Petit rappel sur IP d'abord (section 1 du RFC) : IP (RFC 791 ou RFC 
2460) est un protocole sans état (chaque paquet est routé 
indépendamment des autres) et donc sans connexion. Cela rend les 
routeurs bien plus efficaces (ils n'ont pas besoin d'avoir de mémoire), 
cela permet de changer de route facilement, cela permet de survivre à 
la perte ou au redémarrage d'un routeur. L'extrême robustesse de 
l'Internet le montre tous les jours. En revanche, une des faiblesses de 
ce mécanisme sans connexion est sa sensibilité aux fortes charges : si 
un routeur congestionné commence à perdre des paquets car ses liens de 
sortie sont saturés, les machines vont réemettre, envoyant davantage de 
paquets, aggravant la situation et ainsi de suite jusqu'à la fusion du 
réseau (le fameux "Internet meltdown", cf. RFC 896 et RFC 970).
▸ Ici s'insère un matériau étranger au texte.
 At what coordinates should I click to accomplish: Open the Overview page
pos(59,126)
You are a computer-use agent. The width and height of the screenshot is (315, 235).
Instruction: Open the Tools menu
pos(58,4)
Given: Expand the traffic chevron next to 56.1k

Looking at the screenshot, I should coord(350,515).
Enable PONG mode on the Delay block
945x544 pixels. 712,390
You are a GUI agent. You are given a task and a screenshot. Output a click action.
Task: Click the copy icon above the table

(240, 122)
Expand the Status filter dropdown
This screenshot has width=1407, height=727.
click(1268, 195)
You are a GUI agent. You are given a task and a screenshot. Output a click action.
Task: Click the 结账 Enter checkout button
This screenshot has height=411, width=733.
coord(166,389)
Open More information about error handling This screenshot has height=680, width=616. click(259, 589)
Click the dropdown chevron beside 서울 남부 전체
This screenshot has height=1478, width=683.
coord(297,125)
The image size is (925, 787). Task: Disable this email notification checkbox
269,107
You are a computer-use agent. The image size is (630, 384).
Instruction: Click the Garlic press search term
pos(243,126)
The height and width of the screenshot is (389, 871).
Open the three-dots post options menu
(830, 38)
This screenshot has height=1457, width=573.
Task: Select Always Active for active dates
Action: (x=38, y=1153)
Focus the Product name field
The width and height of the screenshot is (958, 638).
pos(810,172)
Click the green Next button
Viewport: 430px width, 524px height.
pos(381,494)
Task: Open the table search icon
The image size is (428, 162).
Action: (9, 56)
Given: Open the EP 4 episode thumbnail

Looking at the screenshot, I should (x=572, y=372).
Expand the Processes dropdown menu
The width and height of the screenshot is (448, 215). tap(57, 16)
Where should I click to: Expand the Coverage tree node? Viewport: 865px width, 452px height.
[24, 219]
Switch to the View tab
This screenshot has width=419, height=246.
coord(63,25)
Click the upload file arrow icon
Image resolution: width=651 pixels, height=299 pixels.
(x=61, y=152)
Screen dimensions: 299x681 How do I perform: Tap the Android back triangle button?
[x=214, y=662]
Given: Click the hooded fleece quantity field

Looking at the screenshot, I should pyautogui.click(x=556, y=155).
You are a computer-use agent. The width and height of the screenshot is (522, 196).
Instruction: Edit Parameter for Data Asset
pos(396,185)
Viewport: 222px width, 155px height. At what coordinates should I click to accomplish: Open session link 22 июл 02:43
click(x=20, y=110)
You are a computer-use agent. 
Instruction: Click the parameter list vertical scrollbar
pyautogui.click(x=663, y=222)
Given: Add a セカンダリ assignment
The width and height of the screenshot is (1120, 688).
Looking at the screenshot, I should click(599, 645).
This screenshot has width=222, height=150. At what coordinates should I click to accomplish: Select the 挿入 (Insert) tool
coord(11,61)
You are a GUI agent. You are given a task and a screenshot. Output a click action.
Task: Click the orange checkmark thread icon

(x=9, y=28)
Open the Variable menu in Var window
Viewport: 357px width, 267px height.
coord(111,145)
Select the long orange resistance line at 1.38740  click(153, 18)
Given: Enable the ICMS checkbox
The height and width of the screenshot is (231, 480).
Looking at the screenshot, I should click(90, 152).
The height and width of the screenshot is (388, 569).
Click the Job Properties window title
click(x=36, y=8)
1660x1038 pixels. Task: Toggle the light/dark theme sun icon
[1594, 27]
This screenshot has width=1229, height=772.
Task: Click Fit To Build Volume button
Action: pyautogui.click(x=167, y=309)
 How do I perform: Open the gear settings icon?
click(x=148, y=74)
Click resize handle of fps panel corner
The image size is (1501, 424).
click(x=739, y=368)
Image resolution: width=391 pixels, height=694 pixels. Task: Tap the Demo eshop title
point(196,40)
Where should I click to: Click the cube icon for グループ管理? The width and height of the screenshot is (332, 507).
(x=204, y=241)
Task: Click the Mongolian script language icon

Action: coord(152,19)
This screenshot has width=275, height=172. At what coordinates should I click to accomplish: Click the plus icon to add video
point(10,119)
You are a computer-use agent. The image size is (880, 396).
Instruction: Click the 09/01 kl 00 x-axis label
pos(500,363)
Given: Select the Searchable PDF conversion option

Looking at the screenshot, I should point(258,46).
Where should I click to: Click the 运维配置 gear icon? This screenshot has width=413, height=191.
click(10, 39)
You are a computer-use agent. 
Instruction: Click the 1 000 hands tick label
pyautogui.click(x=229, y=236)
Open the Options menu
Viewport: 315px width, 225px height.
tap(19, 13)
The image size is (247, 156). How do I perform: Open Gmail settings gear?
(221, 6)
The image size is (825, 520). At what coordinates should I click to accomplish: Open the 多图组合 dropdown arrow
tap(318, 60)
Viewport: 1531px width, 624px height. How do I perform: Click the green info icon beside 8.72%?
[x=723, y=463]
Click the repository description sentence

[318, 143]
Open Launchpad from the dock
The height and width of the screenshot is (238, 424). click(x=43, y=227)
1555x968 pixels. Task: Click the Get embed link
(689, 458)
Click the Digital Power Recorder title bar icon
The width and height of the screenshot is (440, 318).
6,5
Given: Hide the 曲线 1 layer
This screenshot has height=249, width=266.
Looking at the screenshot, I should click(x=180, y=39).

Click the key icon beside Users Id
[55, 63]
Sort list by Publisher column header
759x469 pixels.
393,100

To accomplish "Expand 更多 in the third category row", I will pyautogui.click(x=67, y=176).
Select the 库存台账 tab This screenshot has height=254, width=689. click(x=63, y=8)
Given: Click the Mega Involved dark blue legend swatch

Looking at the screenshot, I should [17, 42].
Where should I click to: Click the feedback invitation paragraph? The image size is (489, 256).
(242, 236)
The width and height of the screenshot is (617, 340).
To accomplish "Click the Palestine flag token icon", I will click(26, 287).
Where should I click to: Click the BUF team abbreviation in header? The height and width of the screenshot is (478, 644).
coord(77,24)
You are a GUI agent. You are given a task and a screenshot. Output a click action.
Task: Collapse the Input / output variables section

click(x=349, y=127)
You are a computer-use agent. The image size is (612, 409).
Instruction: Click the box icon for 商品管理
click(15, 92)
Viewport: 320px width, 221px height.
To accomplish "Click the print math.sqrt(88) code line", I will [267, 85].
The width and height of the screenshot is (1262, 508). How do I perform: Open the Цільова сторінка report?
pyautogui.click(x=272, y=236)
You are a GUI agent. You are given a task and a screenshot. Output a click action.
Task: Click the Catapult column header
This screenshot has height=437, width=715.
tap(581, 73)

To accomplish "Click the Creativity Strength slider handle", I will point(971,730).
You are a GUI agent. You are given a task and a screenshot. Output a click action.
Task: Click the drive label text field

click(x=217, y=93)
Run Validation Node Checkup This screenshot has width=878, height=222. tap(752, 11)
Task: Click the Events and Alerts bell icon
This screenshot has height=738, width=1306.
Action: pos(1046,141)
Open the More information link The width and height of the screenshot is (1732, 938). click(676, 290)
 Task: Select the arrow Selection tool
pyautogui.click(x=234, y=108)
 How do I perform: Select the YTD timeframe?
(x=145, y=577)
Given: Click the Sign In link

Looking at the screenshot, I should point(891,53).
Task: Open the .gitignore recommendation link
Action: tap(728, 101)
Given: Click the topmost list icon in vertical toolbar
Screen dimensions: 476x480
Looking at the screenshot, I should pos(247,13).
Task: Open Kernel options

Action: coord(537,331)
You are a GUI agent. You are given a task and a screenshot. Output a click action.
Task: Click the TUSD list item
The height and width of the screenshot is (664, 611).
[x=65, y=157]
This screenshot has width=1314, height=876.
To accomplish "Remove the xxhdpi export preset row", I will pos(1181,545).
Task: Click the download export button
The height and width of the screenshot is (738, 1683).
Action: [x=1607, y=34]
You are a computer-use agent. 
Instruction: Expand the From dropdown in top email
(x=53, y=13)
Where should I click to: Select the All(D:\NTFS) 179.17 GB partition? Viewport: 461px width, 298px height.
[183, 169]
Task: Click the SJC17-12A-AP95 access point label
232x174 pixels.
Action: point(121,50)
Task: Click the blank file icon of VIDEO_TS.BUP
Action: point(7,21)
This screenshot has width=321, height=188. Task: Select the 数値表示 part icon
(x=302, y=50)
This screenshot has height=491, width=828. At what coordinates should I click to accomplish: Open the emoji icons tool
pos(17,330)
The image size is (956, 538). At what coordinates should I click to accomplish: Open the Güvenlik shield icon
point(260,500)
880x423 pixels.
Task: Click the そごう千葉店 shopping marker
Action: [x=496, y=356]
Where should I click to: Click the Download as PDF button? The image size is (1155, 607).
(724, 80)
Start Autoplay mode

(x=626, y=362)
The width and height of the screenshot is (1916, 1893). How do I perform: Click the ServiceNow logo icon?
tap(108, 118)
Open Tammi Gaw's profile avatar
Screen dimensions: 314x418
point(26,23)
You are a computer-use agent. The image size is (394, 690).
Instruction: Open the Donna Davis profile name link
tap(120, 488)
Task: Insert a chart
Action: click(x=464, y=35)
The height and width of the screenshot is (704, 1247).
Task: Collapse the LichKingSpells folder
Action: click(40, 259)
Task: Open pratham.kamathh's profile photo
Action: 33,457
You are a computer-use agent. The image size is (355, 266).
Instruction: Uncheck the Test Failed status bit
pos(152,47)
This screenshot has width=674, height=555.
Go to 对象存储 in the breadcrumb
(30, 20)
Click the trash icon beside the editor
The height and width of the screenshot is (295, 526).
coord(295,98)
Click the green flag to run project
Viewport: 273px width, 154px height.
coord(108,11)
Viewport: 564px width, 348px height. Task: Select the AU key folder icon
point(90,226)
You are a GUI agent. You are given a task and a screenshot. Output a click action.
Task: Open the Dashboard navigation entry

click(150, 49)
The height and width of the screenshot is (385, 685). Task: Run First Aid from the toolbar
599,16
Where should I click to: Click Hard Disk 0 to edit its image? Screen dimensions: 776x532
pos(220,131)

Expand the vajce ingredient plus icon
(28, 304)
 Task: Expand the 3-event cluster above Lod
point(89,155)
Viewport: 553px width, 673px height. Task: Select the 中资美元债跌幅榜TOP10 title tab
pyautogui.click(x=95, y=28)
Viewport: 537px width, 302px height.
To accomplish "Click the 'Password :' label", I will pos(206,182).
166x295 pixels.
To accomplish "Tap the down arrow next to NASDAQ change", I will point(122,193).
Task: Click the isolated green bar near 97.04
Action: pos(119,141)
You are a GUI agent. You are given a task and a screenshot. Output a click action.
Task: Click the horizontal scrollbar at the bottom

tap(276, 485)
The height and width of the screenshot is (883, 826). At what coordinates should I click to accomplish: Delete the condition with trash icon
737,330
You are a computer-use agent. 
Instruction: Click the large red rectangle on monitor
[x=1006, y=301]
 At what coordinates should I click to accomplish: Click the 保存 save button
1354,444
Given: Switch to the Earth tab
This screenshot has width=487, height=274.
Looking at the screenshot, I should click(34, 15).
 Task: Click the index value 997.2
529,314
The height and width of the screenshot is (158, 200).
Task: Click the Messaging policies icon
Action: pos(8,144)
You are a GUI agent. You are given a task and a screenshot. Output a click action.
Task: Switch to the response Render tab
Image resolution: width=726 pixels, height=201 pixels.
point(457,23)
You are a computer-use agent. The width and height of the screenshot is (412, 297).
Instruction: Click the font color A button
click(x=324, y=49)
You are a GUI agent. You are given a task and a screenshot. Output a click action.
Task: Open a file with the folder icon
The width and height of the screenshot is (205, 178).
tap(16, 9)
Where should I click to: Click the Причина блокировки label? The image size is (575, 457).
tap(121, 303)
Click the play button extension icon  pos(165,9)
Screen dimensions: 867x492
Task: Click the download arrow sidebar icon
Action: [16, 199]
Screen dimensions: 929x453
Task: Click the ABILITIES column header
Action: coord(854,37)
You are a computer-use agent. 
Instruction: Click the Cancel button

Ce 
phénomène a été plusieurs fois observés dans les années 1980 sur le 
cœur de l'Internet. Il est depuis confiné aux marges de l'Internet, par 
l'applications de meilleures techniques dans les routeurs, mais il 
menace en permanence de réapparaitre.
 Le RFC 2309, publié en 1998, est le dernier qui fasse le point sur le 
problème de la congestion et ses conséquences. Sa principale 
recommandation concrète était de déployer massivement une technique de 
gestion des files d'attente, RED (« "Internet routers should implement 
some active queue management [...] The default mechanism for managing 
queue lengths to meet these goals in FIFO queues is Random Early 
Detection (RED). Unless a developer has reasons to provide another 
equivalent mechanism, we recommend that RED be used." ») Mais, depuis 
1998, l'Internet a évolué, notamment par la demande plus forte de 
limitation de la latence <http://www.bortzmeyer.org/latence.html>. La 
recommandation du RFC 2309 ne semble plus aussi opportune. (Et RED 
s'est avéré difficile à configurer en pratique.)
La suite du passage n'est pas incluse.